Part of the debate – in the Senedd at 4:47 pm on 28 February 2017.
I thank Nick Ramsay for those questions. To start with his first point, I’ve set out in front of the Finance Committee, I think a number of times, my view that there is a hierarchy of how you deploy capital. My first ambition will always be to use whatever conventional capital comes our way. When we’ve deployed all the conventional capital, then we would look to use our borrowing powers, but we know that even when we’ve done all of that, there still will be important public purposes that we need to fund in Wales. Under the models my predecessor Jane Hutt developed, we’ve supported capital spending by housing associations and local authorities with revenue from the Welsh Government. A mutual model takes that the next step forward.
Nick Ramsay is absolutely right to point to the anxieties that hang over our participation in the European Investment Bank as a result of Brexit. I raised this directly with the Chancellor of the Exchequer at the last meeting of the JMC on European negotiations, where I pressed on him the Welsh Government’s view that we should look to remain a subscribing partner of the EIB even after Brexit. There certainly are a range of projects, beyond the ones highlighted in the statement, but certainly including Velindre, where we would hope to interest the European Investment Bank in continuing to provide for projects here in Wales.
The two specific issues that Nick Ramsay raised—the issue of the public interest director and the cap on profits—were, as I understand it, exactly the two central reasons why, in a series of accounting decisions between July 2015 and October of last year, the Office for National Statistics ruled that their model fell foul of the European system of accounts and therefore had to be classified through the public sector books rather than through the private sector.
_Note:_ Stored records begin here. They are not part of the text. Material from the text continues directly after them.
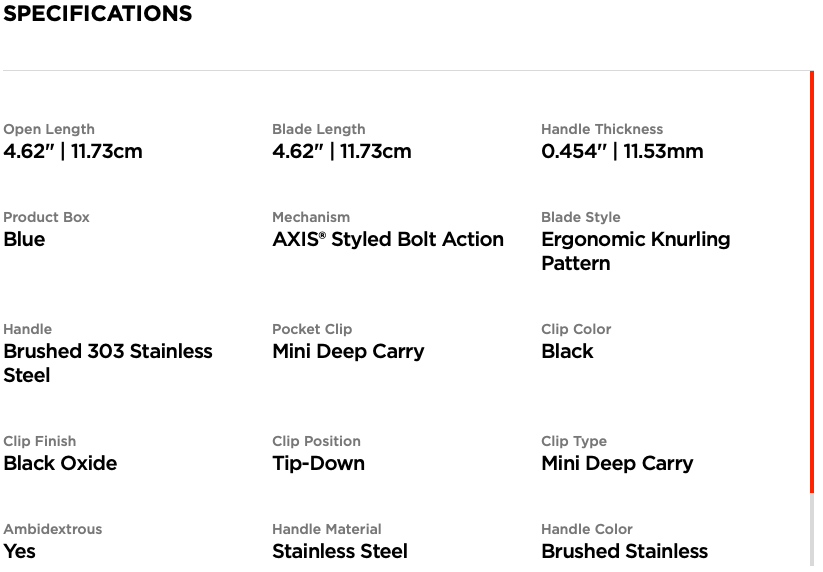This screenshot has height=572, width=823.
Task: Click the Clip Type value Mini Deep Carry
Action: pos(617,464)
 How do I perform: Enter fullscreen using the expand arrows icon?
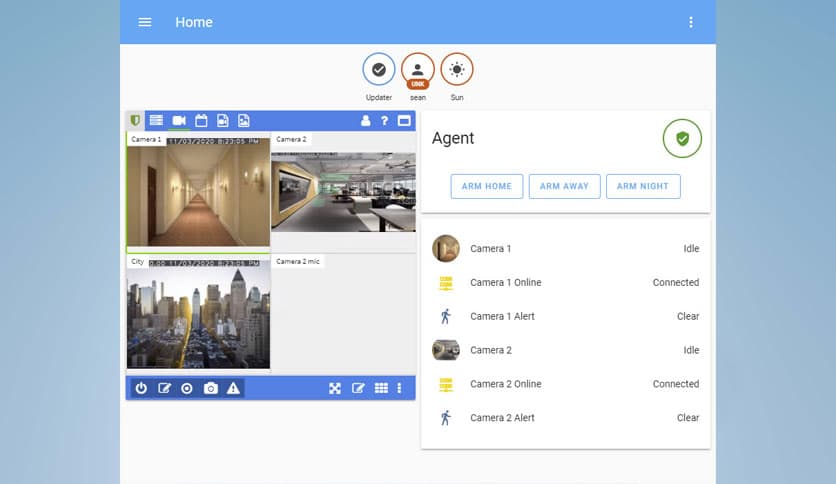pyautogui.click(x=335, y=388)
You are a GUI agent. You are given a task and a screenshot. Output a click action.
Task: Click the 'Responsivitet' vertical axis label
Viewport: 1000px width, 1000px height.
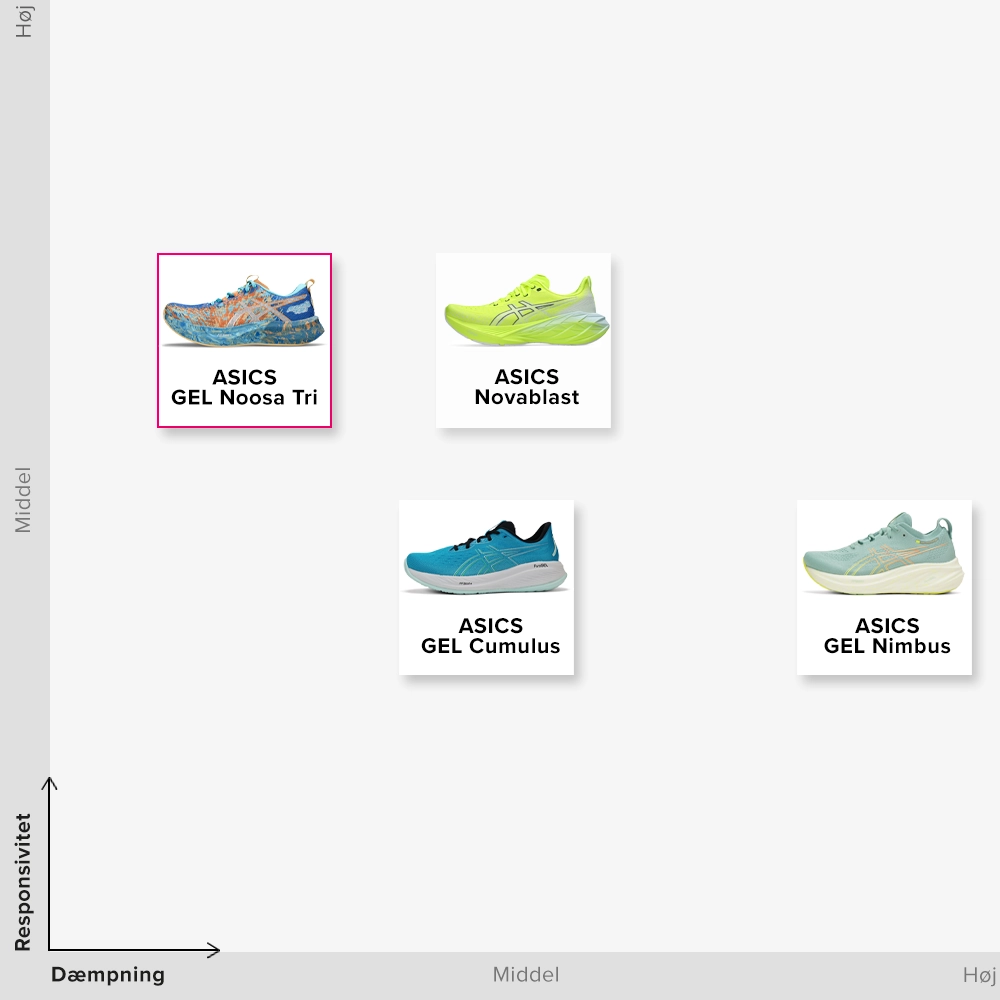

As far as a cap on profits is concerned, the ONS concluded that having a cap on profits altered the balance of risk and reward in a manner incompatible with a private sector classification, and having a public interest director who is able to exercise a power of veto over any decision of the project company amounted to a degree of state control incompatible with private sector classification.
It’s because of our awareness of that—and I should say that we have had excellent co-operation from the Scottish Government and from the Scottish Futures Trust in helping us to understand the arguments that they had had to mount and helping us to avoid some of the difficulties that they have experienced. It’s as a result of that that we went to the European Investment Bank over the summer to get expert advice on our proposed model. We recalibrated it in the light of some of that advice, and we put it directly to ONS over the autumn so that we could get a classification decision in principle from them.
We had to make two sorts of compromises in order to come within the classification model. Our public interest director will not have a power of veto, but if we take an equity stake in the company, the project company, of between 15 and 20 per cent, then that public interest director will inherit a series of powers that they will be able to exercise on behalf of the public on that board. Now, I expect that we will want to appoint a public interest director at the very least for the Velindre scheme during the period of this Assembly, and I will want to give some thought to the best way in which that can be done. No doubt, this will be discussed, I’m sure, in the Finance Committee on future occasions.
Our model means that the public in Wales will have a share in profits, although we cannot cap profits. By taking a 20 per cent equity stake, for example, in the Velindre scheme, over the 25 years that the scheme is due to run, any profits that accrue we will get a 20 per cent share in them, year on year, returning to the public purse as a return on our investment. I think that securing those two things means that our mutual model can be recommended to the Assembly.
Because we went to the ONS in advance, we know that in principle our scheme meets their classification criteria. They will, nevertheless, want to look at every scheme in its own detail to make sure that they can apply those classification rules, and it will be for the Welsh Government to go on working to make sure that we don’t find ourselves in some of the difficulties that occurred north of the border.